For the record, the latest came on a par four, good drive, 6-iron to 25 feet, holed the uphill putt.
It is at moments like these, as the ball drops into the hole with the inevitability of another petrol price increase, that the game seems simple and fun and the best way a person could ever use their spare time.
For the record, again, on the back nine I played like an idiot and lost 4 & 2, retreating to the clubhouse muttering audible obscenities and declaring all over again that this is the worst possible way to use up my precious spare time.
Of all the definitions of the game people have used over the years, I think it is best summed up by the concept of ‘cognitive dissonance’.
This has been defined as the mental stress experienced by someone who holds two contradictory beliefs, ideas or values at the same time.
Golf and cognitive dissonance fit like a glove. How many times have you suffered through a round, only to magically conjure a par or birdie at the last, thereby convincing yourself to try one more round before retiring for good?
I once played Parkview about as badly as anyone ever has, hacked three blows to the edge of the 18th green, then thinned my hastily conceived chip towards the road.
My ball was intercepted by the flagstick, which bent backwards with the force of the blow, and nonchalantly dropped it into the hole.
A round of applause from the balcony brought me to my senses and, instead of stomping off to the car park, I smiled, bowed and wrote down 4 on my card.
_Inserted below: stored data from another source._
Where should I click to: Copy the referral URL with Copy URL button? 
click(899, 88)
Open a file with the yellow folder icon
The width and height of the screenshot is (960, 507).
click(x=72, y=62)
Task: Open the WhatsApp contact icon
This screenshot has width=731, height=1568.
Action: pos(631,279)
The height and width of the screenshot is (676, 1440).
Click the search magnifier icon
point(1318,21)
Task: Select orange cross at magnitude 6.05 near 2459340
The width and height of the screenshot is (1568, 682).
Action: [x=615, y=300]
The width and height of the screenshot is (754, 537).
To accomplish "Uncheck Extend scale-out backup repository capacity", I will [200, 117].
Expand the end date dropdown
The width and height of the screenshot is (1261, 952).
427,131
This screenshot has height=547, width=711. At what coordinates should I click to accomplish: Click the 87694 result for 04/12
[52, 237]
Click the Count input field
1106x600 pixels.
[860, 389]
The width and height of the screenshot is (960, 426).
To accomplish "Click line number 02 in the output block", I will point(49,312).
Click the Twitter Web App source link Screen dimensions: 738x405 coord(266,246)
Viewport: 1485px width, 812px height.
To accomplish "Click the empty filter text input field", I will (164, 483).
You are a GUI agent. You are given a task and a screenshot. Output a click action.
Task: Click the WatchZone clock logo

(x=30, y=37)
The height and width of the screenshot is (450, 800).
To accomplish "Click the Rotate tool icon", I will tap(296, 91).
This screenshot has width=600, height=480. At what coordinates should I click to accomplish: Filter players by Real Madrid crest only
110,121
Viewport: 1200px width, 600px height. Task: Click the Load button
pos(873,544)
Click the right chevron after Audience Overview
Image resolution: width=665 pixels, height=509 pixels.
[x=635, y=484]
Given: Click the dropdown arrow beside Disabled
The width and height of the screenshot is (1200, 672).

With a flourish.
It was F Scott Fitzgerald who said, ‘The test of a first-rate intelligence is the ability to hold two opposed ideas in the mind at the same time, and still retain the ability to function.’ I don’t know about you, but I reckon Fitzgerald was talking about a golfer.
Specifically a high-handicap golfer, who addresses the ball and hopes for the best, but expects the worst.
We feel sorry for you single-figure handicappers, because when you swing the club you know pretty much where the ball is going.
By contrast to this desperately narrow world view, cognitive dissonance means that we hackers have the entire golf course as our canvas; right, left, up in the clouds, scuttling along the ground, even behind us if we happen to have connected with the concrete bench behind the ladies tee.
And with all this variety at our beck and call, we can still hold meaningful conversations in the bar that sound, to all intents and purposes, like the utterances of a proper golfer.
May I be the last to wish you all a happy new year.